Qalibaf repreendeu Washington por não ter respeitado parte do pré-acordo assinado em meados de junho, cujo quinto ponto estabelece que “o Irã tomará as medidas necessárias, fazendo todo o possível, para garantir a passagem segura dos navios mercantes, sem qualquer custo, durante um período de apenas 60 dias, do Golfo Pérsico até o Mar de Omã e vice-versa”.
Essas declarações foram feitas depois que o Comando Central do Exército dos Estados Unidos (CENTCOM) anunciou ataques contra o Irã, na sequência da ofensiva da Guarda Revolucionária contra o navio comercial com bandeira cipriota que teria ignorado suas instruções, o que provocou o fechamento do Estreito de Ormuz “até novo aviso”.

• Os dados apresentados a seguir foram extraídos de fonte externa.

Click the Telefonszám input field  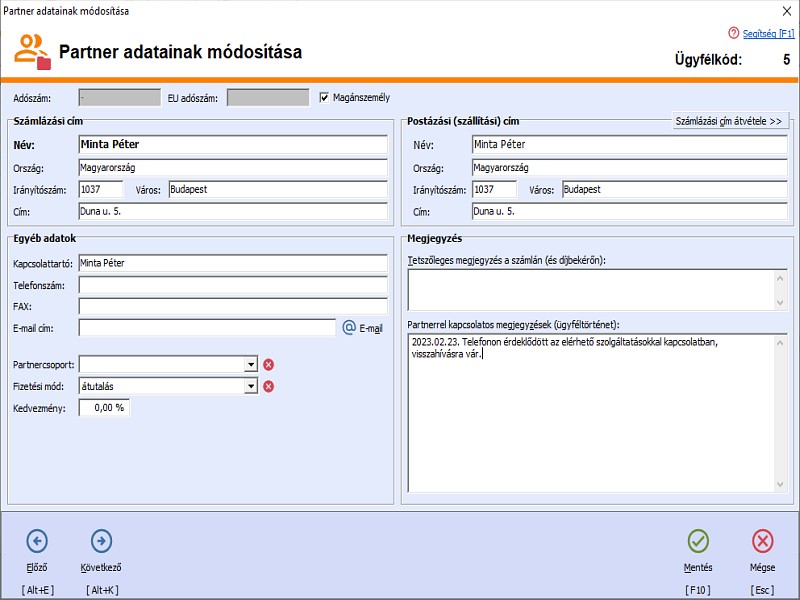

Horas depois, Teerã acusou Washington de lançar ataques aéreos contra várias bases costeiras e torres de telecomunicações iranianas, o que justificou “uma resposta contundente” na forma de represália contra a base aérea jordaniana Príncipe Hassan — onde afirmou ter destruído o centro de controle e vários hangares com drones e mísseis balísticos — e outras no Bahrein e no Kuwait.
Essa troca de ataques ocorre em um momento delicado para as negociações entre o Irã e os Estados Unidos, após uma semana de troca de bombardeios e um novo ultimato americano para que Teerã anuncie publicamente, neste sábado, a abertura sem restrições do Estreito de Ormuz.